The UP300x in a white box was delivered to our news room. I closely examined it and found that there was no manual, PC connector cable or PC software in the box. When I asked whether the peripheral parts would be made available at a later date, Nikon answered that it did send us a compatible cable or software because they have not been completed yet.
Casting a contemptuous glance at me being upset about the missing manual, the other reporters quickly found a battery case, inserted alkaline batteries into it, turned the switch on and booted the UP300x. It seems that they could start the device intuitively, even without a manual.
Nikon said it will only include a simple operation guide with the actual product and release the manual on a Website. I guess this is a very common practice for portable electronic devices of late.
My editor, who is strict about displays, wore the UP300x first. Previous HMDs often looked prominent and odd on the head, sometimes even scary when seen up close. But the UP300x gave me the impression of a slightly oversized set of headphones because of its relatively inconspicuous display part.
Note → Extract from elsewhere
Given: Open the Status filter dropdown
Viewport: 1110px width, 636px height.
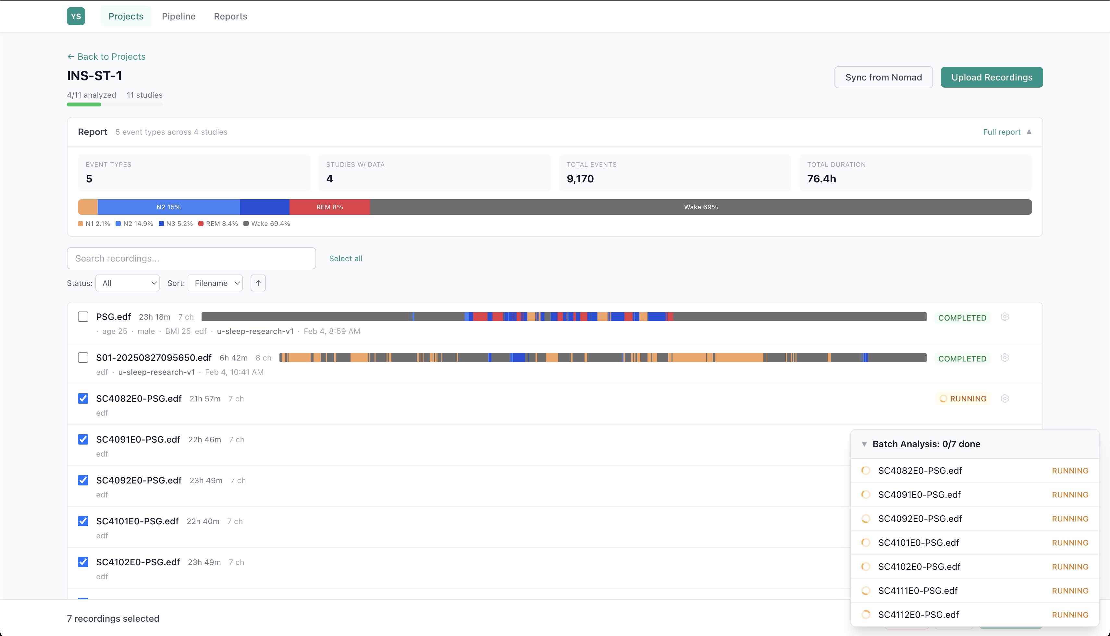Looking at the screenshot, I should point(127,283).
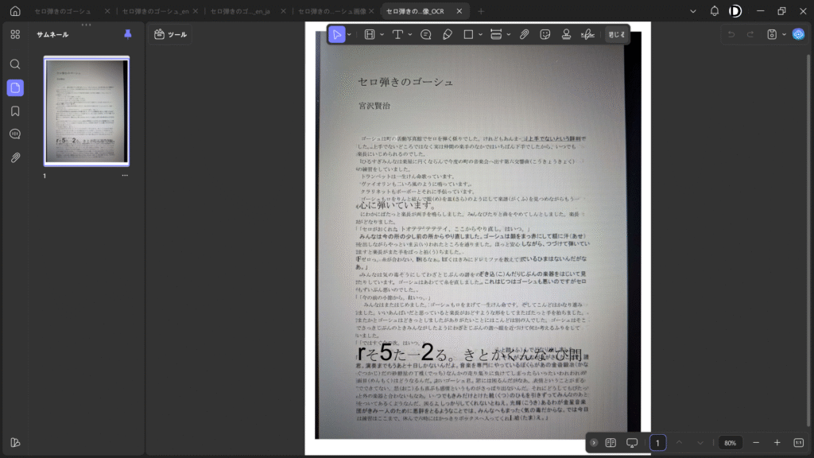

As far as I could tell from a short distance, I did not feel that the new HMD looked out of place.
What amazed me more than expected was the facial expression of the person wearing the HMD. Probably trying to focus on a screen which cannot be seen, the right eye (in this case) was darting back and forth. For the people around him, this was quite spooky.
As the person wearing the HMD is concentrating on the screen, it is difficult for him to notice that they are getting funny looks from the people around them. They have no idea how weird they look, either.